**Task to carry out**. Could you reproduce the material below word for word, keeping every line unchanged?

-- Start Excerpted data --

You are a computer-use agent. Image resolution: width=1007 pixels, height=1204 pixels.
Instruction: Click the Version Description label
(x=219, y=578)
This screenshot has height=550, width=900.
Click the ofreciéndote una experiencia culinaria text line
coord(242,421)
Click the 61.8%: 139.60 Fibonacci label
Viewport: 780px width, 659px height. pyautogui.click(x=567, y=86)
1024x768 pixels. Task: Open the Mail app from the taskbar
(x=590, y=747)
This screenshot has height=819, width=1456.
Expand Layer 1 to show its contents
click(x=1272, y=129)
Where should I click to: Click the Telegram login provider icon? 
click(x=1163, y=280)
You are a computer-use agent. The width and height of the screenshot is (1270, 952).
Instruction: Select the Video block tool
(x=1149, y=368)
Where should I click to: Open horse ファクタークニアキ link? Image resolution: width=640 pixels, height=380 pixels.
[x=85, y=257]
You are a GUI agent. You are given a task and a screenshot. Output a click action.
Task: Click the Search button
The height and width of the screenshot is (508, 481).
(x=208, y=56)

-- End Excerpted data --

**Finished task**.
You are a computer-use agent. Image resolution: width=1007 pixels, height=1204 pixels.
Instruction: Click the Version Description label
(x=219, y=578)
This screenshot has height=550, width=900.
Click the ofreciéndote una experiencia culinaria text line
coord(242,421)
Click the 61.8%: 139.60 Fibonacci label
Viewport: 780px width, 659px height. pyautogui.click(x=567, y=86)
1024x768 pixels. Task: Open the Mail app from the taskbar
(x=590, y=747)
This screenshot has height=819, width=1456.
Expand Layer 1 to show its contents
click(x=1272, y=129)
Where should I click to: Click the Telegram login provider icon? 
click(x=1163, y=280)
You are a computer-use agent. The width and height of the screenshot is (1270, 952).
Instruction: Select the Video block tool
(x=1149, y=368)
Where should I click to: Open horse ファクタークニアキ link? Image resolution: width=640 pixels, height=380 pixels.
[x=85, y=257]
You are a GUI agent. You are given a task and a screenshot. Output a click action.
Task: Click the Search button
The height and width of the screenshot is (508, 481).
(x=208, y=56)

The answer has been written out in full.